Description Torsten Wagner 2013-08-01 15:29:30 UTC
Created attachment 83446 [details]
Kernel bisect

Updating to a kernel > 3.8, the monitor connected via display port shows heavy colour distortions (see attached image). 
I bisect the kernel and it came down to patch 

5cc027f6b1ec651c18a4322ed3e30c6e9cf01e96
(drm/nv50-/disp: move DP link training to core and train from supervisor)

This makes sens, since this patch deals with display port functions. 

The problem appears during boot and hence I guess it is part of the DRM resp. KMS part.

Attached are dmesg outputs for a working and a non-working kernel.
An image which shows the kind of distortions and the kernel bisect log.

Relevant system infos:

01:00.0 VGA compatible controller: NVIDIA Corporation GF108GL [Quadro 600] (rev a1)
Display: DELL U2410
Comment 1 Torsten Wagner 2013-08-01 15:30:16 UTC
Created attachment 83447 [details]
dmesg of a working kernel
Comment 2 Torsten Wagner 2013-08-01 15:31:00 UTC
Created attachment 83448 [details]
dmesg of a kernel with colour problem
Comment 3 Torsten Wagner 2013-08-01 15:33:16 UTC
Created attachment 83449 [details]
image of the monitor distortion
Comment 4 Per Arnold Blaasmo 2013-08-30 10:14:49 UTC
I have the same problem with dual screen and displayport.
I have described it in bug #66129.

Bug #66129 was resolved for VGA displays, but not for displayport.
Comment 5 Ben Skeggs 2013-10-31 04:32:47 UTC
I wasn't able to reproduce your problem exactly, even on the same GPU.  However, I did note additional issues which could be related.  I'll keep you posted once I get around to looking at a fix.
Comment 6 Torsten Wagner 2013-10-31 11:40:13 UTC
Hi,
thanks for the info. If there is anything I could provide or test,
please let me know.
I hope it is not a monitor issue... will test this.

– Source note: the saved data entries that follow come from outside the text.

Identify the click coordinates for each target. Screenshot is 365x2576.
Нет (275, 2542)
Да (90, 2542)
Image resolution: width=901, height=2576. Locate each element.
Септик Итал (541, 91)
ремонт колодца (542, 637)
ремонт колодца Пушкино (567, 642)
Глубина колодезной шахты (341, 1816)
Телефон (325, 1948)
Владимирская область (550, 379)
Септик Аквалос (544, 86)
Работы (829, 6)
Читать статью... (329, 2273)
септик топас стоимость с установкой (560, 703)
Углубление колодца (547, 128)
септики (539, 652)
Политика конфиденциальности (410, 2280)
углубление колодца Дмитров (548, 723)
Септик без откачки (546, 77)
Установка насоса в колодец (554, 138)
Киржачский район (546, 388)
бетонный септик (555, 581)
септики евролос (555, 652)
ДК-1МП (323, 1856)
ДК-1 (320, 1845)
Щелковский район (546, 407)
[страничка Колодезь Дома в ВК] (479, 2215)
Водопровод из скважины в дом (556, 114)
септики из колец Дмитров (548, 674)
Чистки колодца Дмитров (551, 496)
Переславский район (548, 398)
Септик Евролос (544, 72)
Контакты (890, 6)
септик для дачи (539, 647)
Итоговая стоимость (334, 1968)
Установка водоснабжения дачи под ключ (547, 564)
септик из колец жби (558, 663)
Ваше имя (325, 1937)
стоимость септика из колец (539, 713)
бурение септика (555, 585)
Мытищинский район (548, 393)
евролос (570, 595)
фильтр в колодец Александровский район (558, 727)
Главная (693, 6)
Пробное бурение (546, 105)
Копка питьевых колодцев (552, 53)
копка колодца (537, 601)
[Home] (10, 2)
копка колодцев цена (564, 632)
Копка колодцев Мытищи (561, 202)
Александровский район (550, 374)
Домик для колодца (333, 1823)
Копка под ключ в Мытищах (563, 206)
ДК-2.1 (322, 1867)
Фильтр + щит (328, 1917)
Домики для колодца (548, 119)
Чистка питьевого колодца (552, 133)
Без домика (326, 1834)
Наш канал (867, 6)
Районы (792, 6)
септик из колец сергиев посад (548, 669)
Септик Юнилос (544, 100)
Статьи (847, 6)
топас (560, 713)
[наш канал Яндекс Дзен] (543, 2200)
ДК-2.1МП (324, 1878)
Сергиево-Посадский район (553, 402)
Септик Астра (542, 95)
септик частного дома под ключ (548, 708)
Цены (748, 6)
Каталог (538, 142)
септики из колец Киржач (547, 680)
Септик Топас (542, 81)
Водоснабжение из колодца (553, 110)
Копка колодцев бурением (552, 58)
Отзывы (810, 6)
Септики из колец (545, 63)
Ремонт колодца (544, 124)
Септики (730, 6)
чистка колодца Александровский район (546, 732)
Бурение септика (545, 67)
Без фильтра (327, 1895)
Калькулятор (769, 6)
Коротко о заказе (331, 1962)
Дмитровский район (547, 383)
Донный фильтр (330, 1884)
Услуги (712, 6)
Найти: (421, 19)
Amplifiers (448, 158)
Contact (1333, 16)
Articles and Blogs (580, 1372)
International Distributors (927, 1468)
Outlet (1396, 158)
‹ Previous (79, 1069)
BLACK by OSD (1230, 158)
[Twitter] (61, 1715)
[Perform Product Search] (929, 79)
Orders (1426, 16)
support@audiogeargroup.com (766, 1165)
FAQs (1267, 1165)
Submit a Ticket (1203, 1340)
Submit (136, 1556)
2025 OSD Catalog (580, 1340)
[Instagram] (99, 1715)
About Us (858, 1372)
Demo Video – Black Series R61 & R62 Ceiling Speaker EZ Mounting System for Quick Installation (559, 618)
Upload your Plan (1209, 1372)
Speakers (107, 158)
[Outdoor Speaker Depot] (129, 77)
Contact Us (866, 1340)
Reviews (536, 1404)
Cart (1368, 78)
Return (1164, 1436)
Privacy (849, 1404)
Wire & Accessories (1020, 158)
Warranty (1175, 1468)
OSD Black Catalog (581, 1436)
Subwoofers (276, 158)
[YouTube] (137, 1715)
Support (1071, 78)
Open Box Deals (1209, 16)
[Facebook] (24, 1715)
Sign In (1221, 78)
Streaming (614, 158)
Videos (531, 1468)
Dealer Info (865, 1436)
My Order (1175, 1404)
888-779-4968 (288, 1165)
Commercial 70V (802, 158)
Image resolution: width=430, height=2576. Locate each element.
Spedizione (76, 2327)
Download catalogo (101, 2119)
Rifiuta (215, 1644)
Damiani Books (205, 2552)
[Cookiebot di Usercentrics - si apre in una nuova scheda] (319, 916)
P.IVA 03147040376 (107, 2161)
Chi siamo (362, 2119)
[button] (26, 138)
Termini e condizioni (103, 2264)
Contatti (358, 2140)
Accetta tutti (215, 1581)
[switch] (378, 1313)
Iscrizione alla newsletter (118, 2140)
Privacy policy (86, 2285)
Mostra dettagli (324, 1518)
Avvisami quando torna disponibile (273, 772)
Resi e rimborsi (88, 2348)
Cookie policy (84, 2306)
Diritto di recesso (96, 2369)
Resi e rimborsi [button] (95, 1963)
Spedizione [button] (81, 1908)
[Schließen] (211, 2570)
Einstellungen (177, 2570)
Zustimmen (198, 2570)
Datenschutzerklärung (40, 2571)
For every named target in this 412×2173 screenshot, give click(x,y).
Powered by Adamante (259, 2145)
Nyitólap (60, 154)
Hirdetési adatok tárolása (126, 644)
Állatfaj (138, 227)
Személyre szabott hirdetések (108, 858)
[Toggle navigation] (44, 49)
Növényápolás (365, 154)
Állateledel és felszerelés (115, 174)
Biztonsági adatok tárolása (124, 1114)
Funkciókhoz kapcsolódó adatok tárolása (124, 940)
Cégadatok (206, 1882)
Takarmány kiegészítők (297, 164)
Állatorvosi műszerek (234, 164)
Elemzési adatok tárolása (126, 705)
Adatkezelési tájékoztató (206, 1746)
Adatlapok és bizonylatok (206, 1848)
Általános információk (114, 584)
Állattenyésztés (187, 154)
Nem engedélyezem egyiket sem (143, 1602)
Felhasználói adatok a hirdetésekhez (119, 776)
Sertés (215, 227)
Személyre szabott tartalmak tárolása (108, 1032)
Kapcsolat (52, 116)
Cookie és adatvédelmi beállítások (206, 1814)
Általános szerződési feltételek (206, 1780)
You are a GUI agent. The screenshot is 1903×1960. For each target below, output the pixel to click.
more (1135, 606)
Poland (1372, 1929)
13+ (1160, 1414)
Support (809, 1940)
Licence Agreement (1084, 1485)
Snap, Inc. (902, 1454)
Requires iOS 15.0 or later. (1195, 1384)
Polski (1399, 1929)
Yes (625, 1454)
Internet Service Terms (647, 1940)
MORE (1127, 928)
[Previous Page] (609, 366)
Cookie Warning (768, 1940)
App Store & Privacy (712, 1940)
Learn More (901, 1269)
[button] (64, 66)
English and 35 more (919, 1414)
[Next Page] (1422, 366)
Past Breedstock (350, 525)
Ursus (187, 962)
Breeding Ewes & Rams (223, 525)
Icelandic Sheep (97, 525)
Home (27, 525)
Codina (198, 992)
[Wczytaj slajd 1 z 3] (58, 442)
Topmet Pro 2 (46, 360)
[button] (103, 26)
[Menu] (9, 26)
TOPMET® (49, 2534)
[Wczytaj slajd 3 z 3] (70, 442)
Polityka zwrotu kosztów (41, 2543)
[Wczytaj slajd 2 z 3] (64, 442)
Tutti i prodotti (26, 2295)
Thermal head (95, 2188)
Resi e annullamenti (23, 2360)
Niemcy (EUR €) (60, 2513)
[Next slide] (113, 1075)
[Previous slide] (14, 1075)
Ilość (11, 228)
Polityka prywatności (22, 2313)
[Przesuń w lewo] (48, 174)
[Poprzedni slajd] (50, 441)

On 31 October 2013 05:32,  <bugzilla-daemon@freedesktop.org> wrote:
> Comment # 5 on bug 67628 from Ben Skeggs
>
> I wasn't able to reproduce your problem exactly, even on the same GPU.
> However, I did note additional issues which could be related.  I'll keep you
> posted once I get around to looking at a fix.
>
> ________________________________
> You are receiving this mail because:
>
> You reported the bug.
Comment 7 Ilia Mirkin 2013-11-09 21:01:57 UTC
Please try the kernel at nouveau/master (http://cgit.freedesktop.org/nouveau/linux-2.6/), or drm-next. This includes a fix for a particularly nasty bug for NVC1 specifically, which could manifest itself in a wide variety of ways (since 3.11), as well as a few DP-related fixes, e.g. http://cgit.freedesktop.org/nouveau/linux-2.6/commit/?id=fa95062e052723fdeaede16af736c2bcc4cd1537 (and a couple others).
Comment 8 Torsten Wagner 2013-11-26 21:51:29 UTC
Hi,

sorry for the late reply. It took me some time to test it. Unfortunately,
my test a week ago from the current git did not show any improvement. Still
the same distortion on the display connected via DisplayPort.
The only think I could think of to help now would be to connect another
monitor via display port to see whether it is just a bad combination of
display manufacture and GPU/driver.
Will try to do this within the next days.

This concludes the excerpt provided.